DOCUMENT SECTION:
— START —

Where’s the PROOF?!
Recently, I decided to explore a platform that has a huge user-base that I want to connect with: Instagram. There is such a huge community of artists and makers using that platform and I finally felt compelled to join in the fray. I even popped for a very intensive course from “The Instagram Expert” aka Sue B. Zimmerman.
So for the past few months, I have been focused on getting my “grid” figured out along with trying to see what it takes to get traction on this very dynamic tool. I have barely scratched the surface. As usual, the marketing puzzle is three dimensional.
However, as I actively explore the ins and outs of Instagram, I have discovered a very discouraging truth: the vast majority of artists I see there are not selling their art.
And since my podcast is called, “Find Loving Homes for Your Art”, I felt it is my duty to yell at you all in this week’s episode.
There are remedies!
I don’t know why it’s so foreign an idea to say (in the bio even!) that your creations are available to buy. And why your hashtags don’t reach out to #designers #artgalleries #artcollectors #homefurnishings #artforwalls and so on (and on and on). And what size is that doggie in the window?
I know you all think you have “good” excuses for being so shy, so feel free to put those in the comments. For those of you who are just plain unsure: get over it. For examples of some smart art marketers, these stand out as artists who are front and center and ready for you to buy from them in a few clicks.
@fionapurdypetportraits (her work is 100% commission so she has no “shopping cart”)
@patriciagriffinceramics (this clever lady has a very different approach to “shopping” cart sales)
Anyway… this podcast is actually a little late in being published because I spent WAY too much time trying to find examples among my own followers who were actually actively selling via Instagram. After over an hour… I gave up!
Listen to this podcast and ask yourself: Is your art for sale?
Hi Mckenna, I’m so happy I got an honorable mention! I listened with interest to this episode as it’s something I think about a lot – why are artists so reticent to offer their work for sale online? From my many conversations with artists and from my own personable experience, I’d say that there are a number of factors at work. The top one, I think, is a fundamental lack of belief that they will be able to sell from their website. They can see that it will take loads of learning and effort with no guarantee of success. New is difficult. Also they don’t like sitting at a computer! Who does?! Maybe they’re able to sell through galleries and fairs and just don’t really want or need it. You have to have a strong desire to achieve a goal that’s going to take time and effort. I find online marketing really interesting and creative but I think I might be in a minority there!
On social media, there are two reasons I can think of for not saying your work is for sale – one is wanting to build relationships rather than push selling. The other is that Facebook penalizes business pages that are aiming to sell off regular posts rather than paid aids. Instagram might be the same. I’ll check next time I’m talking to my social media trainer.

— END —

DATA SHOWN:

— START —

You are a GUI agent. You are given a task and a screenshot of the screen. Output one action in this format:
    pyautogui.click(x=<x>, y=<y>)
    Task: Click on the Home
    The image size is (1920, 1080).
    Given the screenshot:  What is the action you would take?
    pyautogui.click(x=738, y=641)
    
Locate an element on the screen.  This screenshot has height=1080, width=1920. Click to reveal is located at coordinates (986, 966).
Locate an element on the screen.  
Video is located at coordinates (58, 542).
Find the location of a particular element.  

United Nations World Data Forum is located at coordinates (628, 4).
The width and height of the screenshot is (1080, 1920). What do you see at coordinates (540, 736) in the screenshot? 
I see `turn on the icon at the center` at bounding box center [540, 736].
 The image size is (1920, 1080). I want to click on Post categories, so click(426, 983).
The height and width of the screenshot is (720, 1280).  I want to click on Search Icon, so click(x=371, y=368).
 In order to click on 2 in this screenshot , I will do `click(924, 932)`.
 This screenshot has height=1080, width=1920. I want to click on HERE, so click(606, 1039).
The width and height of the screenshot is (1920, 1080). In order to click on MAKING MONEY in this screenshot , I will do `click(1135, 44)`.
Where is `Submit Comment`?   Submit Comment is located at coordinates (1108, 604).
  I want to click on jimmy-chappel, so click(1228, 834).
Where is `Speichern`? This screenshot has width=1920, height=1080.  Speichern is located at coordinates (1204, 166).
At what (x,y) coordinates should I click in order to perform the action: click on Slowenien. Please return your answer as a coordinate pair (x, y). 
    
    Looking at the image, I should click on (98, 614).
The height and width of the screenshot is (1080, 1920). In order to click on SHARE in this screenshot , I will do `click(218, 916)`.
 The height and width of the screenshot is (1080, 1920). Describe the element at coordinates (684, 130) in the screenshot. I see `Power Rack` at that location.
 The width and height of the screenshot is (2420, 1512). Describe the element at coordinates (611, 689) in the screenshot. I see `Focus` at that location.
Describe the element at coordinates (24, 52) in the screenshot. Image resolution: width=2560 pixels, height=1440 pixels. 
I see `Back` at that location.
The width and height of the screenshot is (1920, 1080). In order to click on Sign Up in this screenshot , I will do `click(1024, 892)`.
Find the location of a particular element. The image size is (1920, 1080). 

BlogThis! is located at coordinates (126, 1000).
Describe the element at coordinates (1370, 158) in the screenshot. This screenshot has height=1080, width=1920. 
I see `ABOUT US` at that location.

— END —

INSTRUCTIONS:
(1) Answer these questions using the blog post about selling art on Instagram:
(a) Who taught the intensive course the author paid for?
(b) What is the name of the author's podcast?
(c) How long did the author search among their own followers for artists actively selling via Instagram before giving up?
(2) Reproduce word for word the stretch of the blog post from "However, as I" through "There are remedies!".
The items come from a separate source and have nothing to do with the blog post.

TASK RESULTS:
(1)
(a) Sue B. Zimmerman, "The Instagram Expert"
(b) "Find Loving Homes for Your Art"
(c) Over an hour

(2)
However, as I actively explore the ins and outs of Instagram, I have discovered a very discouraging truth: the vast majority of artists I see there are not selling their art.
And since my podcast is called, “Find Loving Homes for Your Art”, I felt it is my duty to yell at you all in this week’s episode.
There are remedies!